Beyond her role as a teacher at the all-girls special assistance school, she holds a notable influence as an artist and cultural leader.
Recently, she tasked with crafting an artwork for a collection, a commission bestowed upon her by Cre8ve Nations in collaboration with Brisbane City Council.
Her commissioned artwork, titled "Reflections," is showcased in the bustling Queen Street Mall, centring on two pivotal aspects of her life: her cultural identity and a deep affection for the environment.
"The art installation is about the reflections in our lives and our connection to
country, places and space. It highlights what these relationships mean for us –
the First Nations people – and ultimately as people collectively on this planet,"
Aunty Nicole said.
"It's about the waterways, but it's also the parallels with our lives too.
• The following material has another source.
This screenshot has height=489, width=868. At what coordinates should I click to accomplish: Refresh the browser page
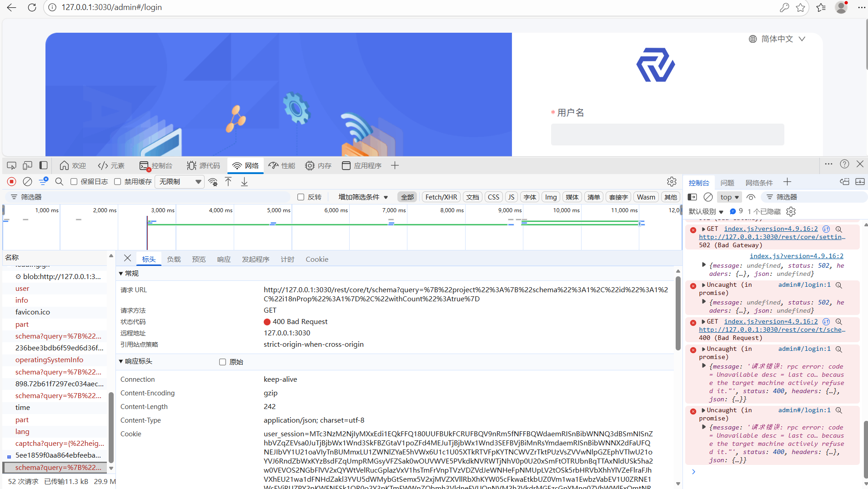coord(32,7)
We go
on such a journey through life, the different changes and seasons of our lives.
"It's a statement about my commitment to nature and my commitment to the
First Nations people."
The artwork features some of Aunty Nicole's favourite creative strands,
including calligraphy transferred to repurposed metal.
She says her degradable art, which will eventually "break down and go back
into the environment", is "an extension of my determination to be a recycler".
"A lot of my art uses really simple resources, like food colouring, to create
some beautiful colours without the need to buy paint," Aunty Nicole said.
"There's a joy in knowing that a little bit of extra effort is going to create
Describing herself as a "functional artist," Aunty Nicole transcens aesthetics by instilling practical purpose into her creations.
Ranging from crafting bucket hats and carry bags using old clothing to revitalising used paper through recycling and recolouring, she consistently upholds those principles of sustainability.
Aunty Nicole extends her creative skills to empower and inspire students at Carinity Education Southside.
This involves guiding them in crafting designs and screen-printing their own t-shirts, as well as recognising value in older and discarded items.
"The reality is a lot of the young people from our school come from families
who are economically challenged," Aunty Nicole said.
"I try to instil in and inspire the young people at school that you don't have to
have all these flash things; sometimes simple things work just as effectively.
"My colleagues and I take students to the recycle shops. They can see what
wealth and resources are at their fingertips there."
Aunty Nicole is "all about economic empowerment" and inspiring the youth to
think about "financial freedom, to have a choice and have possibilities".
"Start right now. Recycle cans or make something and sell it online, through all
the social media networks that you can tap into. Put a price on it and see what
happens," she said.
Aunty Nicole's unwavering passion for art, the environment, and her culture
make her a wonderful role model for aspiring indigenous artists at Carinity Education Southside.